#### [WORK INSTRUCTIONS]
Start at the line holding "Регистрация (1259, 24)". Write out that line and each one after it to the end of the data, unchanged.

#### [INPUT RECORDS]
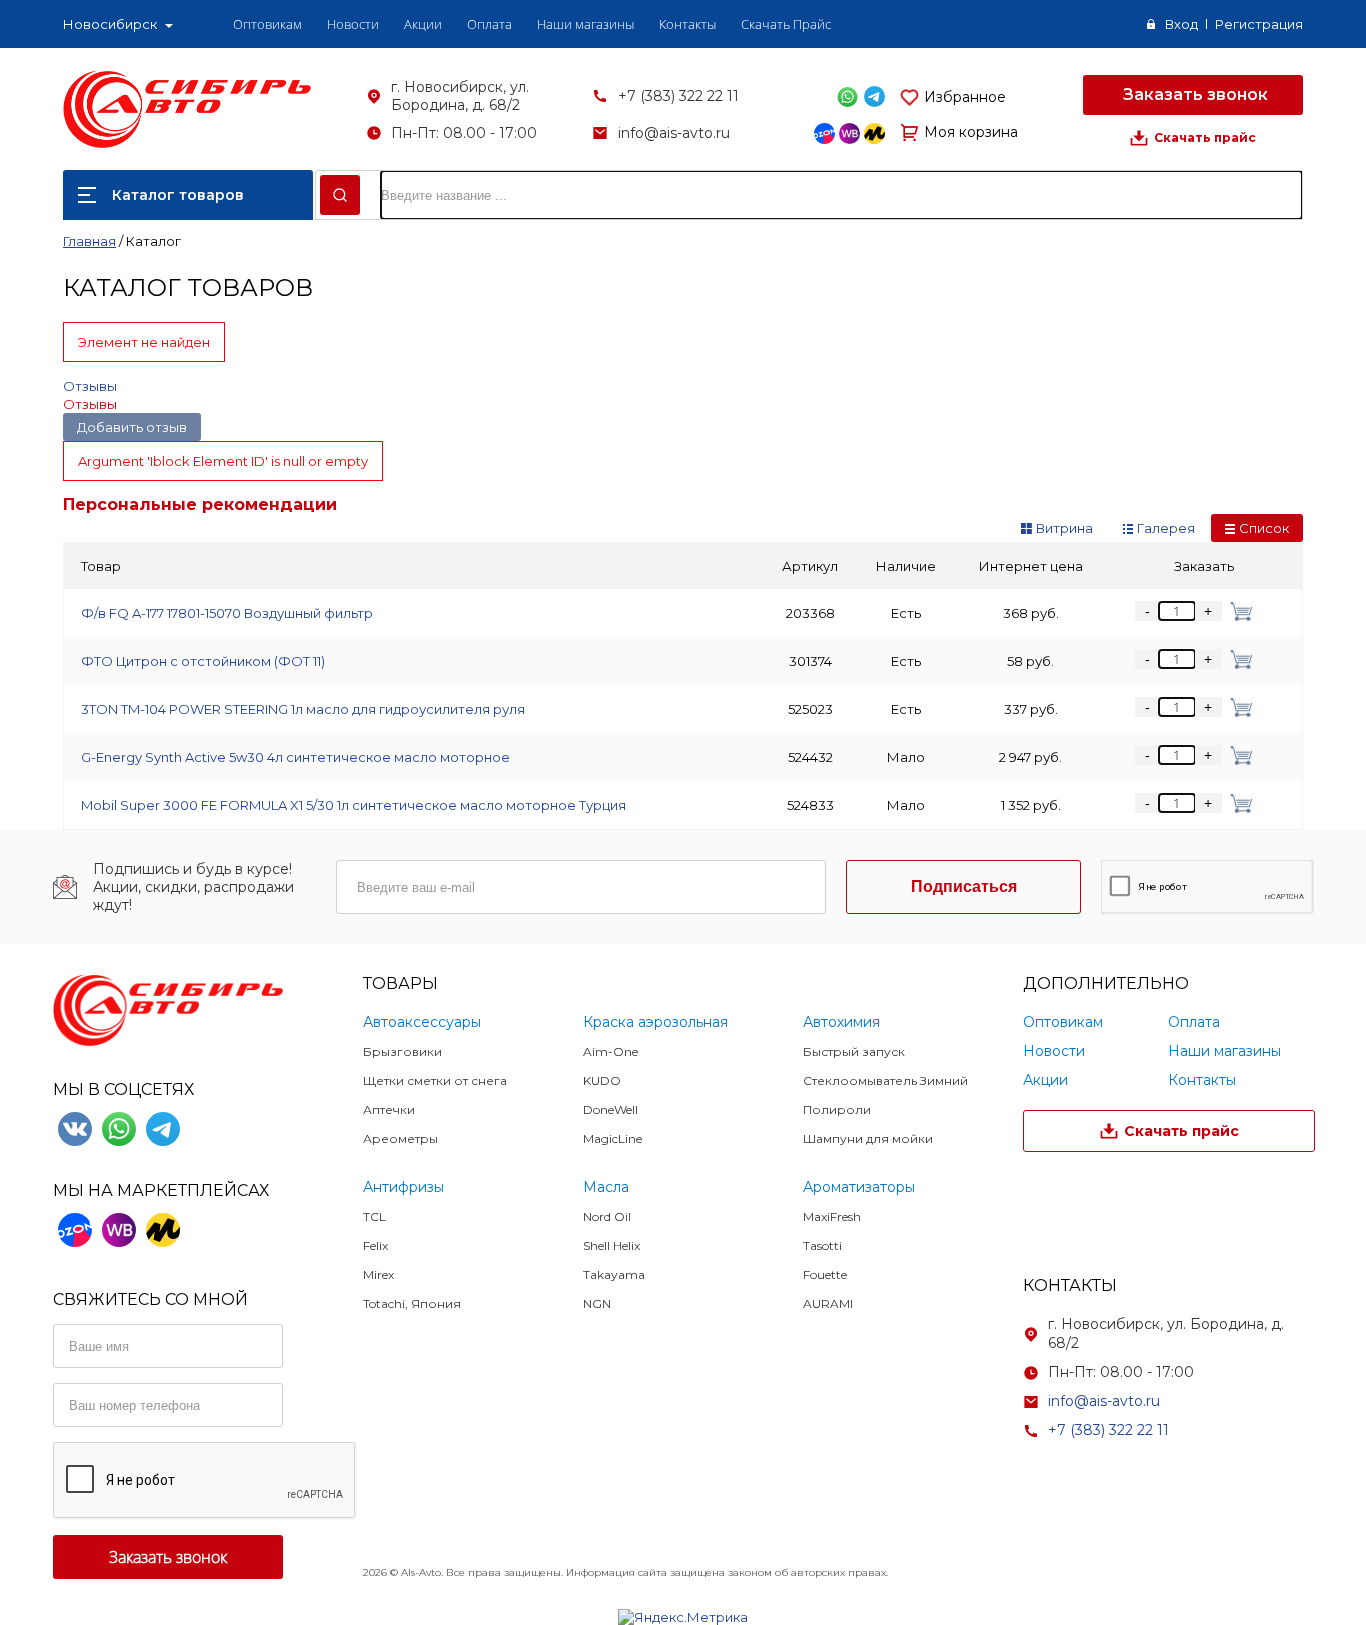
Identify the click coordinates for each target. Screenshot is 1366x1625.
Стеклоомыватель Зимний (885, 1080)
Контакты (687, 24)
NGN (597, 1303)
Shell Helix (611, 1245)
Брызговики (402, 1051)
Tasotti (822, 1245)
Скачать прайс (1205, 137)
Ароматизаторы (859, 1187)
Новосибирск (110, 24)
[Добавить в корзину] (1237, 611)
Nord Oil (607, 1216)
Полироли (837, 1109)
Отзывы (90, 386)
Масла (606, 1187)
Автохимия (841, 1022)
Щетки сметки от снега (435, 1080)
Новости (353, 24)
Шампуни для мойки (868, 1138)
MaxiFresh (832, 1216)
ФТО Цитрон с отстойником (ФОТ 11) (203, 661)
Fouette (825, 1274)
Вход (1181, 24)
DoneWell (610, 1109)
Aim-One (610, 1051)
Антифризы (403, 1187)
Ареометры (400, 1138)
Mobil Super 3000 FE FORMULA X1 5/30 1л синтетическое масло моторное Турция (353, 805)
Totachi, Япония (412, 1303)
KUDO (602, 1080)
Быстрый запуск (854, 1051)
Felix (375, 1245)
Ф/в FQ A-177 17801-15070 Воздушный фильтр (227, 613)
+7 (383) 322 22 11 (678, 96)
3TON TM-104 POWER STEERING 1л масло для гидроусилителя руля (303, 709)
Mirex (378, 1274)
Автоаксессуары (422, 1022)
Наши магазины (585, 24)
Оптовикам (267, 24)
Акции (423, 24)
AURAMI (828, 1303)
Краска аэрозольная (655, 1022)
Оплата (489, 24)
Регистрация (1259, 24)
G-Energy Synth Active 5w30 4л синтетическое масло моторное (295, 757)
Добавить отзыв (132, 427)
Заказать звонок (1193, 94)
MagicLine (612, 1138)
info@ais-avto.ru (674, 133)
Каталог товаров (178, 195)
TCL (374, 1216)
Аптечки (389, 1109)
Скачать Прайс (786, 24)
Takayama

#### [ANSWER TO THIS EXERCISE]
Регистрация (1259, 24)
G-Energy Synth Active 5w30 4л синтетическое масло моторное (295, 757)
Добавить отзыв (132, 427)
Заказать звонок (1193, 94)
MagicLine (612, 1138)
info@ais-avto.ru (674, 133)
Каталог товаров (178, 195)
TCL (374, 1216)
Аптечки (389, 1109)
Скачать Прайс (786, 24)
Takayama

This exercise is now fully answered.